- **Work instructions**
1. On the safety tips page, what did the commenter carry on a paper route to follow the Cuban Missile Crisis?
2. Reproduce the part of the safety tips page from "17 Replies to" to "CD placards around." word for word.
[Provided passage — start]
Here’s where you can find the whole booklet

Here’s a link to the whole booklet as a gallery so you can see the “rest of the story” that lead up to these horrible consequences.

There’s an excellent chart of bicycle parts and some very detailed pen-and-ink cartoons that are fun to look at. Overall, the publication makes some good safety points.

17 Replies to “1950-Era Safety Tips for Children (Part 1)”

  1. Did people really think “Duck and Cover” would save them in an atomic war? We all should have been born turtles.

  2. Jim,

    We took that stuff seriously. Dad built a cupboard in the basement where we stocked up on canned goods and the like. Since he was a contractor, he always said that if it looked like it was REALLY looking bad, he’d bring home a dozer and bank dirt up around the house.

    I don’t know if anybody I went to school with had an actual fallout shelter, but there were lots of CD placards around.

    I volunteered to work at the local Civil Defense office putting together information packets and I carried a transistor radio on my paper route to keep up with what was happening during the Cuban Missile Crisis.

    A few years later, a cop reporter I worked with told me he had been on one of the Navy ships that would have boarded the Russian freighters if they hadn’t turned back.

    Here’s where I put cold water on Cape Girardeau’s plan to use a rock quarry as a fallout shelter:


  3. We had MIRVs and the best we could come up with for Civil Defense was a cartoon turtle?

    Why am I not surprised.

    We now have too much carbon dioxide and we come up with oil wars. And we don’t even get the oil.

    Imagine how good it is going to be when the New York Times finally folds.

  4. Love the bike safety cartoons. They’d never be published today for fear all the blunt talk about death and punishment would hurt tender young feelings or something.
[Provided passage — finish]
[Data extracts — start]
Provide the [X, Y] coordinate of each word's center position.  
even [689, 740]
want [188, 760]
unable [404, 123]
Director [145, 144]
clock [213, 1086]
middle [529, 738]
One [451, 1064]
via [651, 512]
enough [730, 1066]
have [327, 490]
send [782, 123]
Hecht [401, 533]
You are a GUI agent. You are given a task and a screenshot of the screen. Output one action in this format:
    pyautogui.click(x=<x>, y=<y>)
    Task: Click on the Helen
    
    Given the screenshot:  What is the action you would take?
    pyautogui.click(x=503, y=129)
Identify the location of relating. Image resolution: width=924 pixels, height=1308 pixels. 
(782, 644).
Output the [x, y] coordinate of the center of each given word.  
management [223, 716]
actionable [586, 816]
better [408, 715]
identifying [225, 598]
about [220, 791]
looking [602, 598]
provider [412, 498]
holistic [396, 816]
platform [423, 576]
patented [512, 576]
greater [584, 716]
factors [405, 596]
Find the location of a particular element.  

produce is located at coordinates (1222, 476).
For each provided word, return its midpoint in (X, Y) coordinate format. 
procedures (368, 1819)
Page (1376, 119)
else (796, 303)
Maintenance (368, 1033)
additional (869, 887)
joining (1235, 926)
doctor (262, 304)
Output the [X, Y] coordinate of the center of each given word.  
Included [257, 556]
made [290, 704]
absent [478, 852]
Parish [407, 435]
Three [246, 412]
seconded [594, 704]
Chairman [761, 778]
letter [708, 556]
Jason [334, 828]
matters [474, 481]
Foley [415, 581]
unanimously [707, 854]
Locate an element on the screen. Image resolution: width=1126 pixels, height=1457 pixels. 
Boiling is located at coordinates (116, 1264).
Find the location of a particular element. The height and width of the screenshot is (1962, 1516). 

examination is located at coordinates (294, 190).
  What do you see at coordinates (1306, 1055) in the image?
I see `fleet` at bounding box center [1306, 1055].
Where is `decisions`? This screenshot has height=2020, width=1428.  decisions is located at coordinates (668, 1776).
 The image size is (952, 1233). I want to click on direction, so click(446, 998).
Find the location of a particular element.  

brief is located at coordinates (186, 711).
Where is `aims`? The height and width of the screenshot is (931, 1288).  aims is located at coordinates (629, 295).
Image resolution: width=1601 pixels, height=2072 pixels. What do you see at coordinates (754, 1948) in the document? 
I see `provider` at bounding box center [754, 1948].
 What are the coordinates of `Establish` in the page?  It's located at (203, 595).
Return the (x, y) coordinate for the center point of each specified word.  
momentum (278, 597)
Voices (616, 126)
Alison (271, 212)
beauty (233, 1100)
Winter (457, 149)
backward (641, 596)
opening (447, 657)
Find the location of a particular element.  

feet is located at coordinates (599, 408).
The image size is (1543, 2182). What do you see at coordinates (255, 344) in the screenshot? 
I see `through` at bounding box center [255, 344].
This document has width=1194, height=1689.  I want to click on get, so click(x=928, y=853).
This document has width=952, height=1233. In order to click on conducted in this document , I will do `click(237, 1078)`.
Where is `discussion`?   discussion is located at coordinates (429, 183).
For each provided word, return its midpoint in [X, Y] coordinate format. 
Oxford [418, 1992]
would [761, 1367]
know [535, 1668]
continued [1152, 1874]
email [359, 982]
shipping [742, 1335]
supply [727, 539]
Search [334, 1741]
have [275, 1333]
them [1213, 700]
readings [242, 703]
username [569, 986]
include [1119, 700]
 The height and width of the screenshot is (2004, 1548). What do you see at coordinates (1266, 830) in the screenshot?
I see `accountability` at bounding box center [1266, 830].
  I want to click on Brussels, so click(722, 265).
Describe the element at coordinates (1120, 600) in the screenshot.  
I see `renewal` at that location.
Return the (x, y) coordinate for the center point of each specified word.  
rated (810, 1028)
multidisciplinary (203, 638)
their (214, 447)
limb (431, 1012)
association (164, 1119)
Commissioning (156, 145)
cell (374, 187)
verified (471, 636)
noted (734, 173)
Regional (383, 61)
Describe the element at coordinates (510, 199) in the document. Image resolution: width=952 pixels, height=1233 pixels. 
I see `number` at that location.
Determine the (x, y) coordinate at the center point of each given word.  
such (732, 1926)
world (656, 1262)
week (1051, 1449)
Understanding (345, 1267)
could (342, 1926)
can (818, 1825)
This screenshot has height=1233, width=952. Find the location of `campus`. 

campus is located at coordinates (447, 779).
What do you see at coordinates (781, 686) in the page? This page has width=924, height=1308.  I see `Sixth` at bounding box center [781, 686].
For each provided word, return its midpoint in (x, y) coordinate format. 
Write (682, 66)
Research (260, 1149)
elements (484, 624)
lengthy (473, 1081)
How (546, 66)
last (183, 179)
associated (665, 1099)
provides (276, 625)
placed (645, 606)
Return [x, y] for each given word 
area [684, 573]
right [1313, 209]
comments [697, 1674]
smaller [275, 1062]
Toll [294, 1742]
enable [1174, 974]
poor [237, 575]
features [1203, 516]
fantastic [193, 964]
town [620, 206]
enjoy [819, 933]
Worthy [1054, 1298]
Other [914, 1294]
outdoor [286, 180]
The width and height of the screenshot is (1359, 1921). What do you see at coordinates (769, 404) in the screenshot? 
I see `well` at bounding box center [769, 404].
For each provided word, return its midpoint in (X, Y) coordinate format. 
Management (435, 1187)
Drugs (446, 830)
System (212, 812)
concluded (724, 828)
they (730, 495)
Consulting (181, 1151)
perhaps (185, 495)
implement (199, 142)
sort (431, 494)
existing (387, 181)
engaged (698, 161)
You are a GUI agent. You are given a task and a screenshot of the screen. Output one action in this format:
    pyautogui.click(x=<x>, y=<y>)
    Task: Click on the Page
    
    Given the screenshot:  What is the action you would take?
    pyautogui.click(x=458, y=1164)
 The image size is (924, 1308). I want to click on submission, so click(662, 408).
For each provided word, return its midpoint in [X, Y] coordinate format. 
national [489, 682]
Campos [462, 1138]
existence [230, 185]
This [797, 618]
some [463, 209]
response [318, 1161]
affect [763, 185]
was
[Data extracts — finish]
- **Responses**
1. A transistor radio.

2.
17 Replies to “1950-Era Safety Tips for Children (Part 1)”

  1. Did people really think “Duck and Cover” would save them in an atomic war? We all should have been born turtles.

  2. Jim,

    We took that stuff seriously. Dad built a cupboard in the basement where we stocked up on canned goods and the like. Since he was a contractor, he always said that if it looked like it was REALLY looking bad, he’d bring home a dozer and bank dirt up around the house.

    I don’t know if anybody I went to school with had an actual fallout shelter, but there were lots of CD placards around.